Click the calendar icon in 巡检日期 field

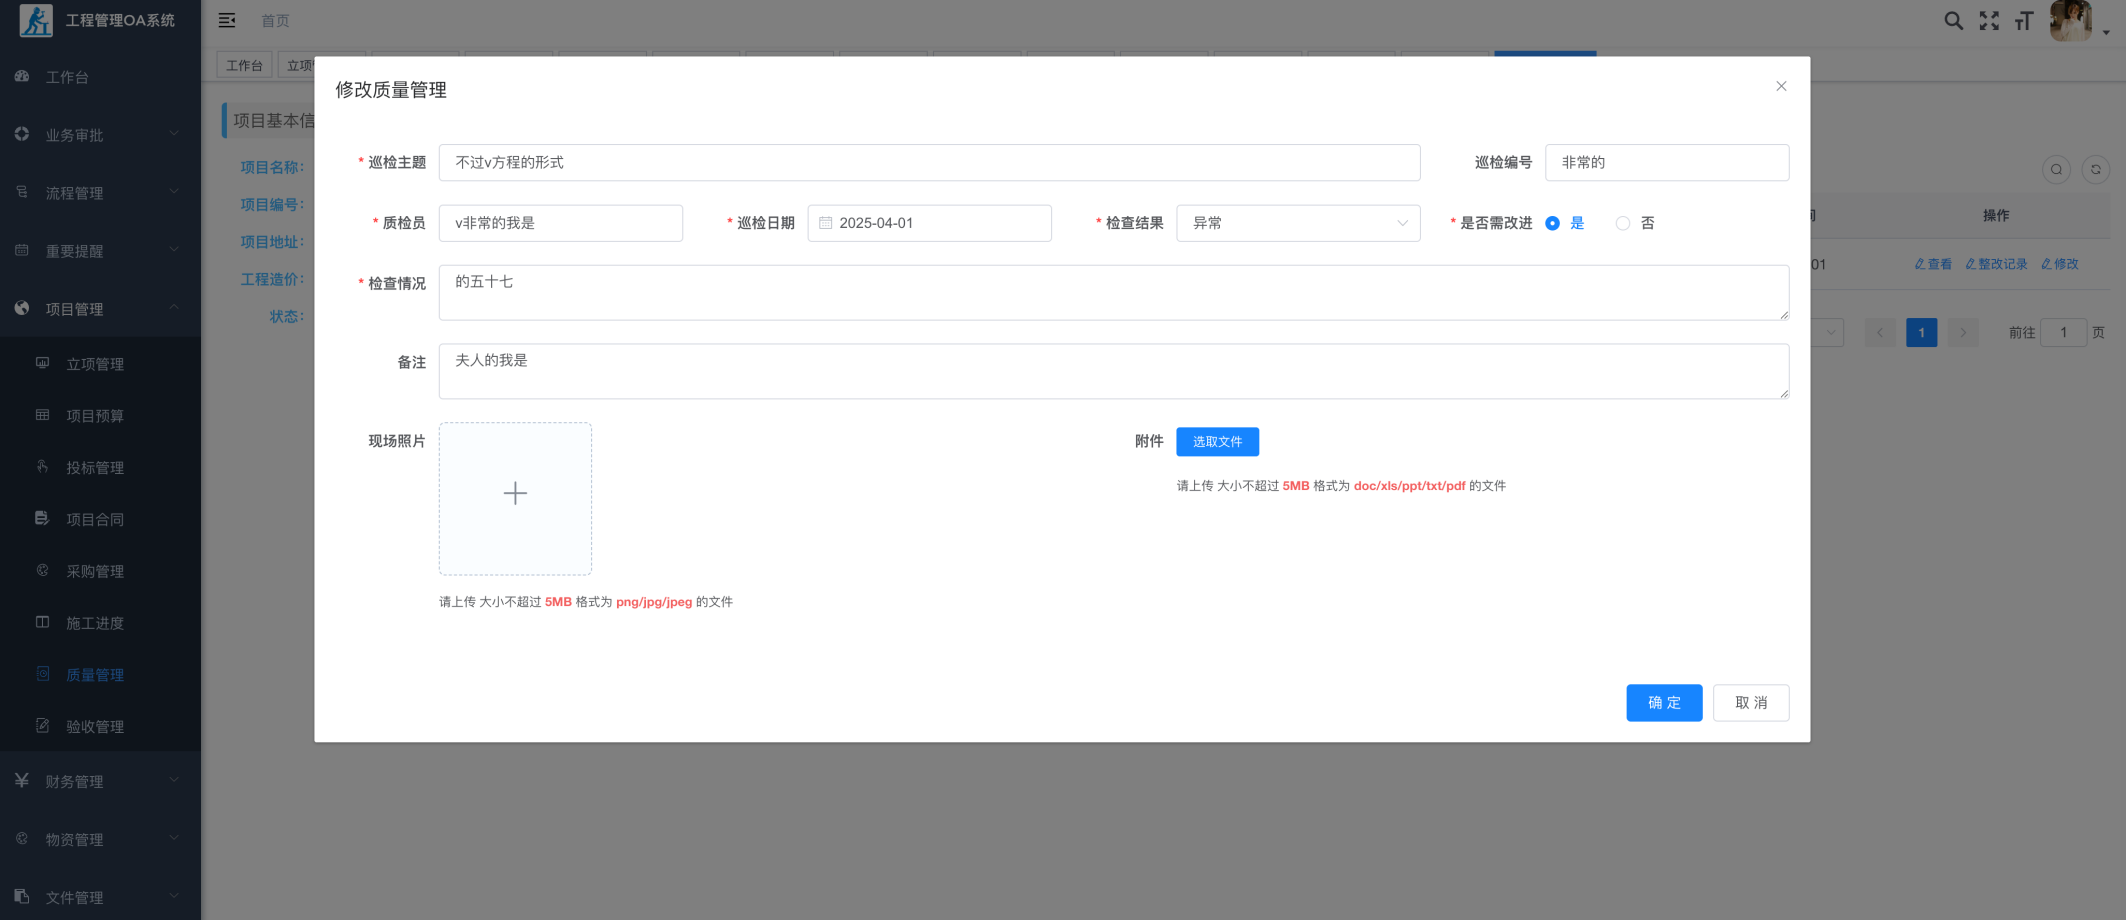(x=826, y=223)
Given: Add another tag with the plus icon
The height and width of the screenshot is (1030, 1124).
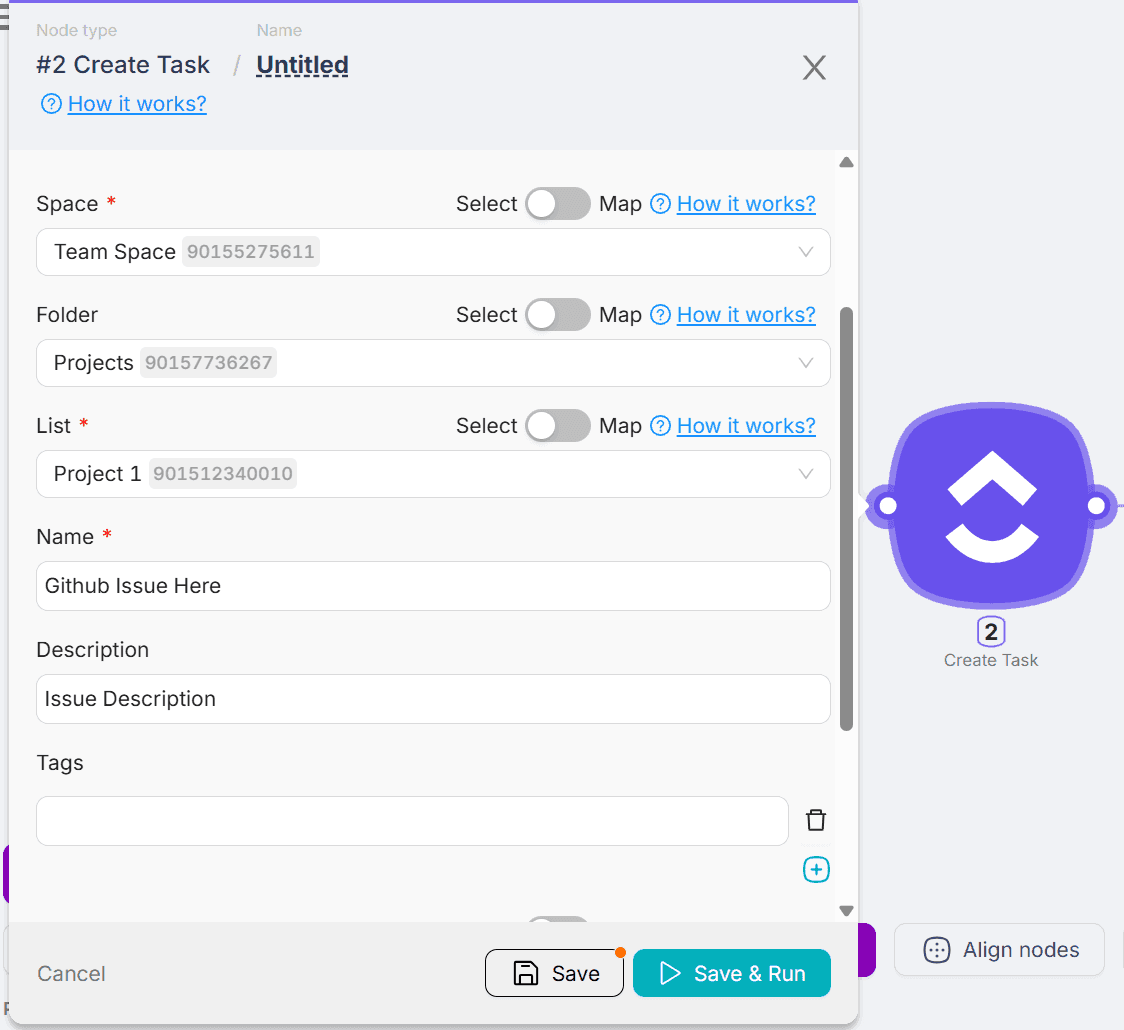Looking at the screenshot, I should point(816,870).
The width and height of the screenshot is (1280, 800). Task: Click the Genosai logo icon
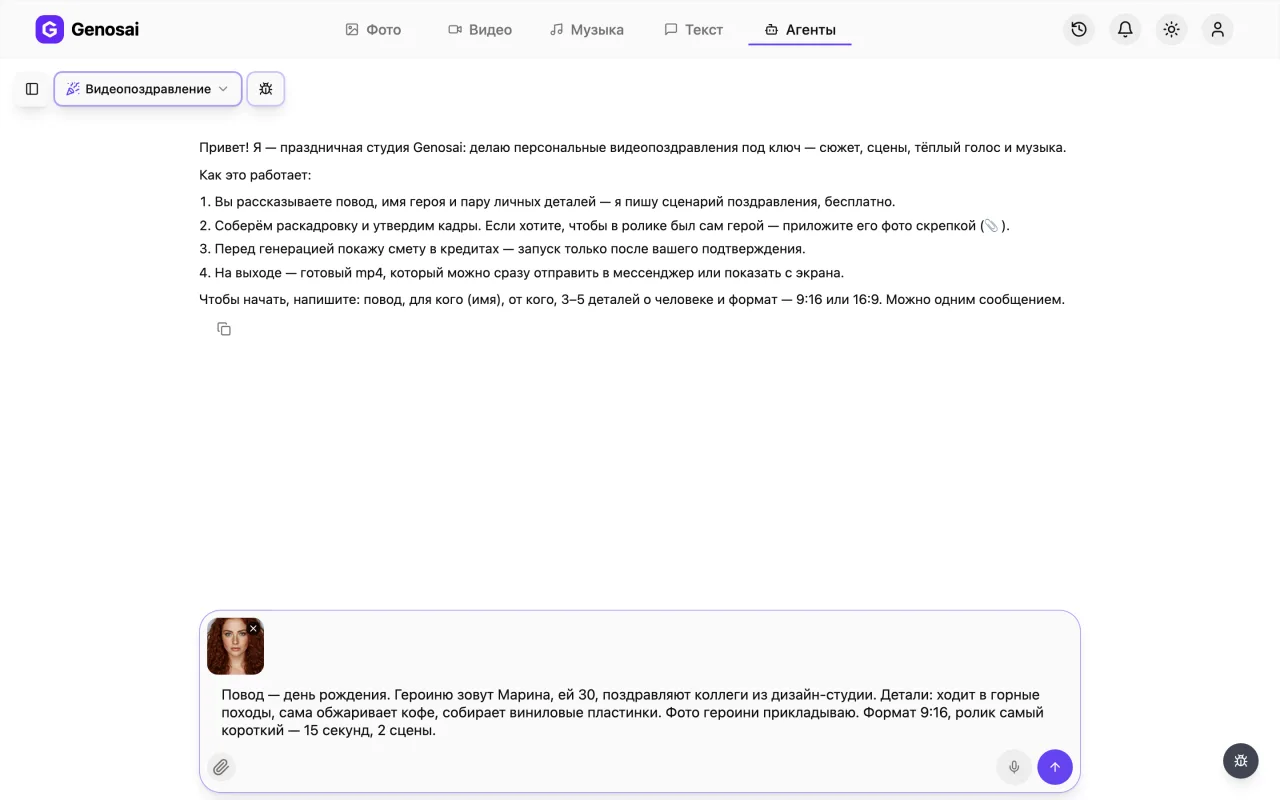[49, 29]
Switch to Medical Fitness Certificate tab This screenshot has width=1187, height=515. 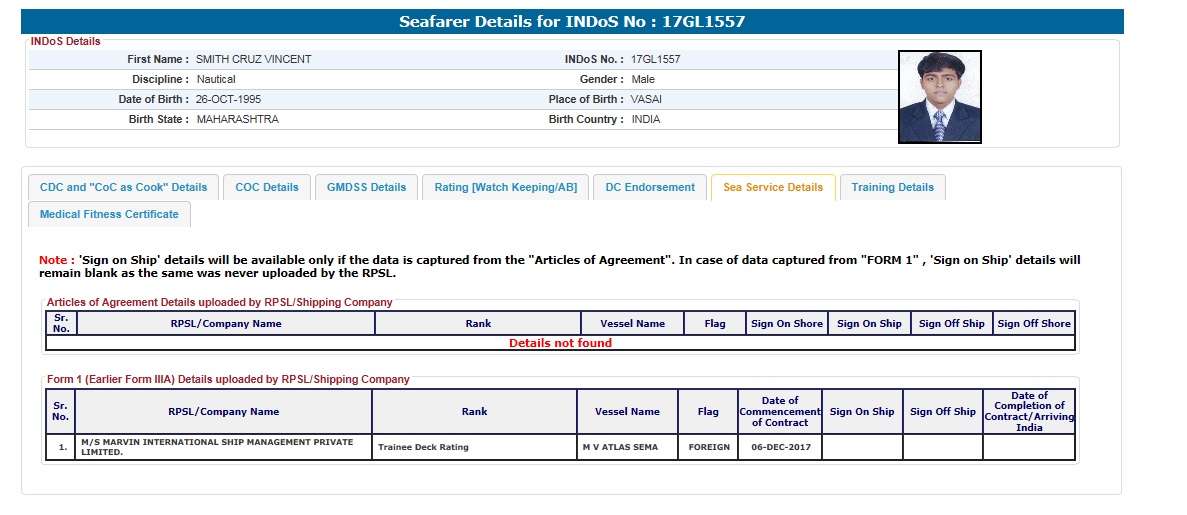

============

**Aim of the exercise**
Write out the records above again, replacing "icon" with "symbol" wherever it occurs and keeping everything else the same. Leave the pictures out.

**Written reply**
Click the calendar symbol in 巡检日期 field

(x=826, y=223)
Given: Add another tag with the plus symbol
The height and width of the screenshot is (1030, 1124).
Looking at the screenshot, I should point(816,870).
The width and height of the screenshot is (1280, 800). Task: Click the Genosai logo symbol
[49, 29]
Switch to Medical Fitness Certificate tab This screenshot has width=1187, height=515. 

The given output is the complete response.